NUSAKATA.COM – Suatu malam di Madinah, Gus Dur dan KH. Said Aqil Siradj baru saja menuntaskan ziarah. Setelah memanjatkan doa di Raudhah, keduanya belum juga kembali untuk beristirahat.
Tanpa diduga, Gus Dur mengajak KH. Said Aqil keluar.
“Yuk, kita jalan sebentar,” ucapnya singkat.
Mereka menelusuri sejumlah masjid di Kota Nabi. Namun langkah itu bukan sekadar untuk menikmati suasana malam. Gus Dur memiliki maksud tertentu: mencari seorang wali Allah.

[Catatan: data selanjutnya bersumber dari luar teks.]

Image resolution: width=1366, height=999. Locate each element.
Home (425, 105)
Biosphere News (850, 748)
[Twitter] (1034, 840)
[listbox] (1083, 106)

Di sebuah masjid, KH. Said Aqil melihat seorang pria bersorban putih sedang mengajar para santri. Raut wajahnya tenang, tutur katanya lembut. Ia pun berbisik,
“Gus, apakah dia wali?”
Gus Dur hanya menggeleng.
“Bukan.”
Perjalanan berlanjut. Di tempat lain, tampak seorang lelaki dengan dahi menghitam karena sering bersujud. KH. Said Aqil kembali bertanya,
“Kalau yang ini?”
Gus Dur kembali menjawab singkat,
“Bukan.”
Hingga akhirnya Gus Dur berhenti. Di sudut masjid terlihat seorang pria bersorban sederhana, duduk bersimpuh di atas sajadah. Ia tidak mengajar, tidak pula dikelilingi orang, hanya larut dalam kekhusyukan. Dikutif berbagai sumber. Selasa, (30/12/2025).

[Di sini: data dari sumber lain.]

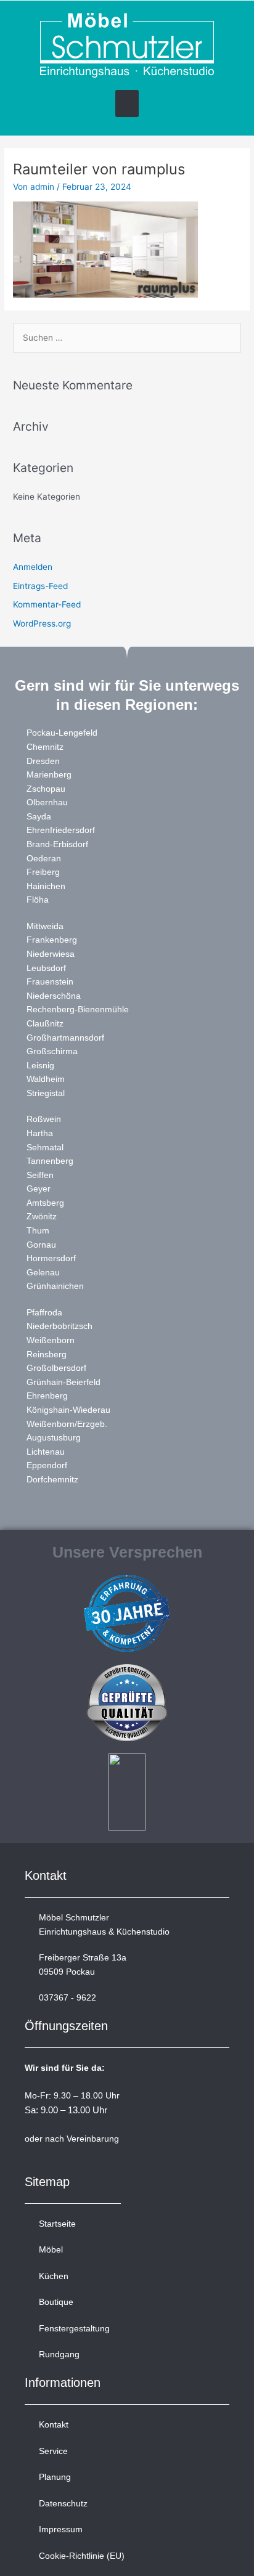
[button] (127, 103)
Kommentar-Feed (47, 604)
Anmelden (32, 567)
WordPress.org (42, 623)
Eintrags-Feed (40, 586)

Gus Dur menunjuknya pelan.
“Dialah wali itu.”
KH. Said Aqil terdiam. Sosok tersebut terlihat biasa saja, bahkan nyaris tak mencolok. Setelah mendekat, mereka memperkenalkan diri dan menyampaikan maksud kedatangan: memohon doa dari seorang wali Allah di tanah suci Madinah.

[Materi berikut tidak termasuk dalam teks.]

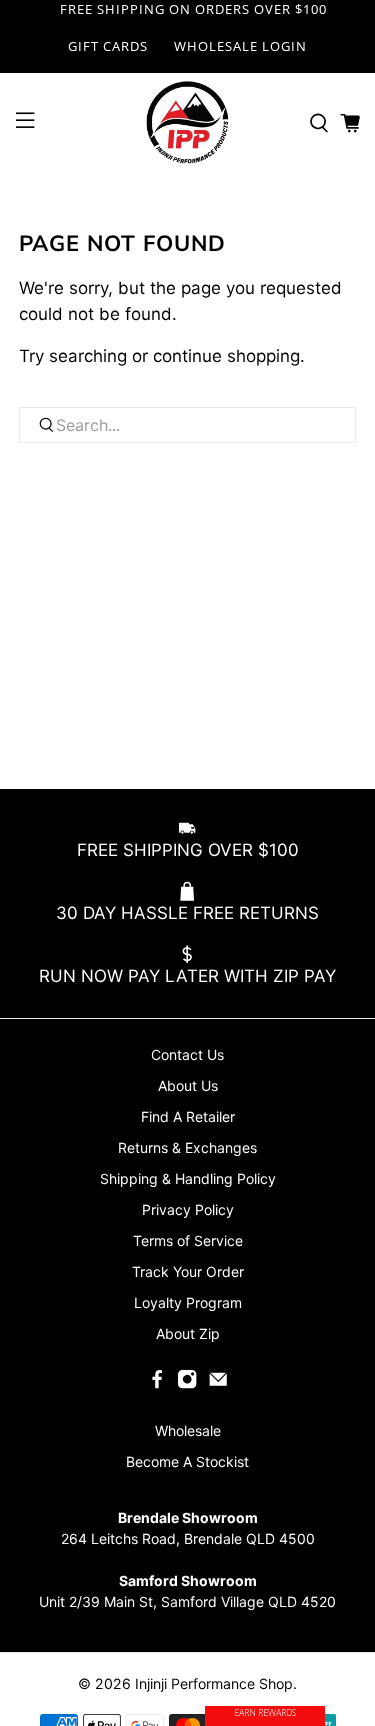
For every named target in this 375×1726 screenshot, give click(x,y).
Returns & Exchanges (187, 1147)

Orang itu mengangkat kedua tangannya dan mendoakan Gus Dur agar selalu berada dalam ridha Allah, diampuni segala dosanya, serta diberi keberkahan dan kesuksesan dalam hidup.
Usai berdoa, sang wali berdiri lalu melangkah pergi perlahan sambil membawa sajadahnya, menggumam lirih seolah enggan dikenal atau dipuji.
Malam Madinah kembali hening. Gus Dur dan KH. Said Aqil pun pulang dengan sebuah hikmah mendalam:
wali Allah kerap hadir dalam kesederhanaan, tersembunyi di balik ketulusan yang tak mencari pengakuan.